Beillerot montre que le deuxième courant domine le
paysage de l'éducation. « L'enseignement présent des
caractéristiques d'un travail qualifié. En effet, l'enfant,
l'enseignant et le savoir, en devenant de plus en plus des objets de savoir,
attirent la création pédagogique et les
spécialistes : enseigner devient une technique plus ou moins
complexe et l'enseignant est un technicien »24
D'autres raisons autorisent à penser que l'enseignement
est un travail qualifié et que les enseignants qui l'exécutent
doivent être également qualifiés. L'enseignement est un
travail complexe, c'est ce que les tenants de l'art d'enseigner laissent
entendre. Pour exécuter ce travail complexe, il faut une formation d'une
durée suffisante.

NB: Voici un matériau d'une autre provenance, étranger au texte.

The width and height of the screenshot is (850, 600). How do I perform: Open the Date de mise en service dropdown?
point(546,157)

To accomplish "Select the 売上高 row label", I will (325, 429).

L'enseignement est aussi un travail formalisé,
de ce fait il recourt à des procédures formelles de nature
sociale, juridico-administrative et pédagogique. L'institution scolaire
correspond à une organisation collective réglée par des
statuts des lois. Elle se matérialise sous la forme de
ministère, de corps d'inspection, d'établissements scolaires. Sur
le plan pédagogique des lieux, des temps et des activités
clairement différencies et exclusivement réservés au
processus d'apprentissage ont été mise en place depuis la
première moitié du 19eme siècle en France, un peu plus
tard ailleurs25. Maintenant que nous avons établit la
relation entre la formation et la qualité de l'enseignement, en quoi
consiste alors la profession d'enseigner.

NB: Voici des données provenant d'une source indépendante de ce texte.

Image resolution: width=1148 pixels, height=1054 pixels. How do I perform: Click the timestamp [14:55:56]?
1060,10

2.2.1. La profession d'enseigner
D'après les recommandations de la Commission
Société-Enseignement à la Fondation Roi Baudouin sous la
direction de Jean Marie Deketele, c'est l'enseignant qui est responsable de la
formation des apprenants. « C'est lui qui se trouve face à la
salle de classe, non l'expert en pédagogie, le planificateur, le parent
attentif ni le ministre responsable. L'enseignant est à la fois en
première ligne, dans certains cas sur la ligne de front, et au point
d'aboutissement de tous les projets et bonnes intentions. Il est clair que
l'expérience apprend qu'il ne suffit pas de prescrire soigneusement ce
que les enseignants doivent faire pour atteindre un projet, aussi bon soit-il.
Les objectifs que l'on cherche à atteindre par le biais de
l'enseignement ne peuvent être atteints simplement par une
énumération des tâches des enseignants ni par une
spécification de la manière dont ces tâches doivent
être accomplies. Bref, l'enseignant n'est pas un pouvoir exécutif
mais un créateur ».
Il faut, au demeurant, se départir de l'idée
selon laquelle tout ce qui se fait en classe peut être planifié.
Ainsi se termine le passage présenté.